Any Way the Wind Blows (Simon Snow, #3)(89)
It’s everything I ever wanted.
He’s better than I hoped.
Even though he’s more fucked up than I could have imagined …
I don’t want him to lose control down here. I don’t want to have to sit in the dirt to comfort him, with all of my ancestors watching. When he starts pulling too hard on my shirt, I ease him back.
“Come on,” I say softly. “It isn’t much farther.”
50
SIMON
Baz lights a fire in his hand, so I can see.
“I hate it when you do that,” I say.
“What?”
“You’re going to start yourself on fire.” I saw how quickly the vampires went up, in the desert.
Baz scoffs. “I’m completely in control.”
“Seriously,” I say. “Use a torch. There are a thousand of them down here.”
All along the walls.
“Fine.” He waves a hand, and the whole row of them lights up. He shakes the flame out of his hand.
“Look.” I stop walking. We’re standing right by the portrait I remembered.
Of the blond girl. “It’s Lady Ruth’s daughter, isn’t it?”
“It certainly looks like her,” Baz agrees.
Someone has painted her right on the wall—and cast a spell to make it look like she’s crying. “Do you think she died here?”
“Lady Salisbury says she’s still alive.”
“Huh.”
We both stand there for a moment, watching her cry. Then Baz takes one of his roses and sets it on the ground below the portrait.
“I’ll wait here,” I say. It didn’t occur to me until just now that he might want to be alone with his mum. “You go on.”
Baz looks at me, one eyebrow cocked low, then nods. “I won’t be long.”
He kisses my cheek before he walks away. I like that. All the easy kisses he’s giving me. All the checking on me and checking in with me. You might think it would be irritating, but it really isn’t. It makes me think it would have been nice to have someone looking out for me like this all along.

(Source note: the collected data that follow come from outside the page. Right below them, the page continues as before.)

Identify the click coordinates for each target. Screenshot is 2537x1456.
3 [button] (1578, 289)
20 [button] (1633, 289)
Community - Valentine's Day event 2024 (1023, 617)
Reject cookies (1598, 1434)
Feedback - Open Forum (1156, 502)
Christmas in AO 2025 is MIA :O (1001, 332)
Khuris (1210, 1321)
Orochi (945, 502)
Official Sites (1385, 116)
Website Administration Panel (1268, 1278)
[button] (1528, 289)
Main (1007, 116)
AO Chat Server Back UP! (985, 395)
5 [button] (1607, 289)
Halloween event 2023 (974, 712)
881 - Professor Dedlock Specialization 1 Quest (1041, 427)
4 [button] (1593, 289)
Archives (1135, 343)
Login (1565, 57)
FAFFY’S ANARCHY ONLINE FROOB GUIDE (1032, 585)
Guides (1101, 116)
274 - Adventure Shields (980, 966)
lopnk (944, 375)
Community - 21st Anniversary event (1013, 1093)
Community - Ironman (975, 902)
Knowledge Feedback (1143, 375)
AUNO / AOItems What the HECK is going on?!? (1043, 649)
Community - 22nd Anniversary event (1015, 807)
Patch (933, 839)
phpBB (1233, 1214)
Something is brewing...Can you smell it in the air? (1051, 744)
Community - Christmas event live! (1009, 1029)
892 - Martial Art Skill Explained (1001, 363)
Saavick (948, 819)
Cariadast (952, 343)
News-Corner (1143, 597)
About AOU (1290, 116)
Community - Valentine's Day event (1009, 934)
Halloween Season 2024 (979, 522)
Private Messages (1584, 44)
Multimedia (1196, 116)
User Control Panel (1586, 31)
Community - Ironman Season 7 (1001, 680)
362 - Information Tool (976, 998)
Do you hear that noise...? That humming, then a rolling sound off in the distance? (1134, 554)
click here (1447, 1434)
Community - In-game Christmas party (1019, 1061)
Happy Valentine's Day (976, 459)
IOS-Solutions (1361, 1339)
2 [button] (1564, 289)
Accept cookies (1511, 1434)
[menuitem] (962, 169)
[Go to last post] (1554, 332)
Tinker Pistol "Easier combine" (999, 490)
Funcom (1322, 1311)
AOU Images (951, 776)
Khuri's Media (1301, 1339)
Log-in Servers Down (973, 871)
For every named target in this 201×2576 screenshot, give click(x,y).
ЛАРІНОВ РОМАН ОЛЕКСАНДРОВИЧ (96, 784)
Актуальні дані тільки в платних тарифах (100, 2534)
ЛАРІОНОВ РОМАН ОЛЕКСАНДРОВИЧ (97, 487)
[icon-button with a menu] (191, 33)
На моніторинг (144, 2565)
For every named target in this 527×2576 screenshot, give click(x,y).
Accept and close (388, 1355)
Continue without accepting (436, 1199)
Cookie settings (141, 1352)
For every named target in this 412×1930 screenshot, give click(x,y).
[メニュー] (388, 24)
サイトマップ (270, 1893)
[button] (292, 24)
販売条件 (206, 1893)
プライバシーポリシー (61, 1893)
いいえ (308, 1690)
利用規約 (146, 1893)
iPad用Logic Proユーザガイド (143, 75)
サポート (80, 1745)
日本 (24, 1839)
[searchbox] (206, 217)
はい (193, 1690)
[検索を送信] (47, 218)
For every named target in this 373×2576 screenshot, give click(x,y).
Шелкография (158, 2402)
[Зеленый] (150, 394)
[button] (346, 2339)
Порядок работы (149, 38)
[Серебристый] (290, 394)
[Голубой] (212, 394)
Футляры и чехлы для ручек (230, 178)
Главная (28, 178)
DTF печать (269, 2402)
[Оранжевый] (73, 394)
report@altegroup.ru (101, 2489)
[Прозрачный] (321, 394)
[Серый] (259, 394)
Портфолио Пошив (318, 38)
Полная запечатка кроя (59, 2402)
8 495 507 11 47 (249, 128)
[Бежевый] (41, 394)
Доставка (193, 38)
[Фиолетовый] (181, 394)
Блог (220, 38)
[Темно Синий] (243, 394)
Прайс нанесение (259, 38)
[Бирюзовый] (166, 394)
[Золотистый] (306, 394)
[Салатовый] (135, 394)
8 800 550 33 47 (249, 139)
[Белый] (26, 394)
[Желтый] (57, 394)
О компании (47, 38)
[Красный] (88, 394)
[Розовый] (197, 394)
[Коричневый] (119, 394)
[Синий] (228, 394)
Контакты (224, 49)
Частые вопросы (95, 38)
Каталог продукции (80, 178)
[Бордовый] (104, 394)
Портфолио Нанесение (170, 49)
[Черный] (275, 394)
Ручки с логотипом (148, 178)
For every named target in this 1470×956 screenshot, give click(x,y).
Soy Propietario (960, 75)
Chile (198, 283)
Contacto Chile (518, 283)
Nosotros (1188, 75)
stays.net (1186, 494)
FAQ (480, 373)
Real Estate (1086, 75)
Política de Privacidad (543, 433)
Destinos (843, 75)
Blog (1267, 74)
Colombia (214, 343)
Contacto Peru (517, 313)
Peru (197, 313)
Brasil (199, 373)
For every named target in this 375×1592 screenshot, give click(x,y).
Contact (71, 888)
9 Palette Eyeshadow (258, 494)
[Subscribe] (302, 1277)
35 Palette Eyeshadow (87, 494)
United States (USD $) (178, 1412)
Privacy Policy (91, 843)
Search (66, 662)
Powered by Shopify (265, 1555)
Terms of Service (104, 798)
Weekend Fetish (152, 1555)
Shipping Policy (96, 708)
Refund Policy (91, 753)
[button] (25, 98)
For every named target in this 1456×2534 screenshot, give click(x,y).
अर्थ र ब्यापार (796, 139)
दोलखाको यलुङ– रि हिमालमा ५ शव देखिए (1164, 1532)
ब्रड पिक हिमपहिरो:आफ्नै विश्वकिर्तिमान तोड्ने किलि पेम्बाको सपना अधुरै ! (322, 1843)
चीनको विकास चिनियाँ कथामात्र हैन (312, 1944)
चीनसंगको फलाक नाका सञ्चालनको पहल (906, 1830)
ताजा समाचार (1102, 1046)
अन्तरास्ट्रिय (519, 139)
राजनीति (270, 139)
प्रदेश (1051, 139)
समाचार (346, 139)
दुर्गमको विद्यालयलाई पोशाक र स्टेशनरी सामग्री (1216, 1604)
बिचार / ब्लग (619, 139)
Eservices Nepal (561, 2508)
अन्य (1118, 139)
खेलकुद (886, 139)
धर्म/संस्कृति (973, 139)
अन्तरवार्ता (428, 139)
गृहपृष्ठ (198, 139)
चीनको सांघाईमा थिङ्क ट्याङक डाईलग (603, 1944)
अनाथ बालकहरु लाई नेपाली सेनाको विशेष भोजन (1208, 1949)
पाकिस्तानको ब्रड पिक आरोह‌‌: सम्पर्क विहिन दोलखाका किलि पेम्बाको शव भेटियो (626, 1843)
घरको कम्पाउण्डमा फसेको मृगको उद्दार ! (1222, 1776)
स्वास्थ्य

I lean against the wall across from the portrait and slide to the ground.
I wonder who painted it. I can’t really see the paint. Maybe it’s more like a photo. Some sort of magickal wall print. You find all sorts of weird shit down here … I always thought this portrait must be ancient. But Lady Ruth’s daughter would only be in her 40s. Around the same age as Penny’s parents.
She’s about my age, I think, in this portrait. She’s outside, in the sun. Her hair is almost yellow. And even though she’s crying, she doesn’t look unhappy. More … wistful. I used to think she looked like she’d lost something—but maybe I only thought that because I was down here looking for Baz.
It would suck to have to go down into a crypt to visit your mother’s grave.
I swear his family doesn’t even realize how creepy they are.
I get out my phone and take a video of the portrait. I don’t know if I want to show it to Lady Ruth—it’s kind of disturbing. But maybe it’s a clue that could help her find her daughter. Maybe we should help her with that next, after we find Jamie. I hope she’s right, that this girl is alive somewhere. All grown up and just fine.
I really don’t understand why both of Lady Ruth’s kids ran away. She seems grand to me. Laid-back, generous. I like her house. I like the way everything in it feels old. Older than Lady Ruth, even. Like it was built to have multiple lives. I’d like to have a house like that someday.
I wonder what kind of a place Baz wants … I think I hear him coming back up the tunnel.
There he is.
He looks dramatic, lit up by torches. He’s casting two shadows.
I get up from the ground and walk towards him. He turns his face away when I try to kiss him.
“Did you just drink a rat?” I ask.
He shrugs one shoulder.
“I can’t believe you went hunting without me.”
51
AGATHA
I’m driving this time. Dad let me take the Volvo. The drive to Watford has been torturous so far, even with air-con. I’m bad at small talk—because I hate it—but Niamh seems to be incapable.
“When do you become a full-fledged magickal vet?” I ask, after twenty minutes of silence.
“It’s not like there’s a certification,” she says. She’s got her cool sunglasses on, and she’s staring out the window.
“But you’ll be done at some point?”
“I just said, there’s no programme.”
“Right.”
After another twenty minutes, I try again—“Will you have an office of your own someday?”
“Look,” she snaps, “I know that your dad can’t wait to get the thingamapigs out of his waiting area—”
“For snake’s sake, Niamh! That’s not what I was implying. I was just trying to make conversation.”
She looks suspicious. “Why?”
“Because we’re in the car together on a long drive?”
“You didn’t have to come.”
I spread my fingers out over the steering wheel in frustration. “I want to help you with the goats.”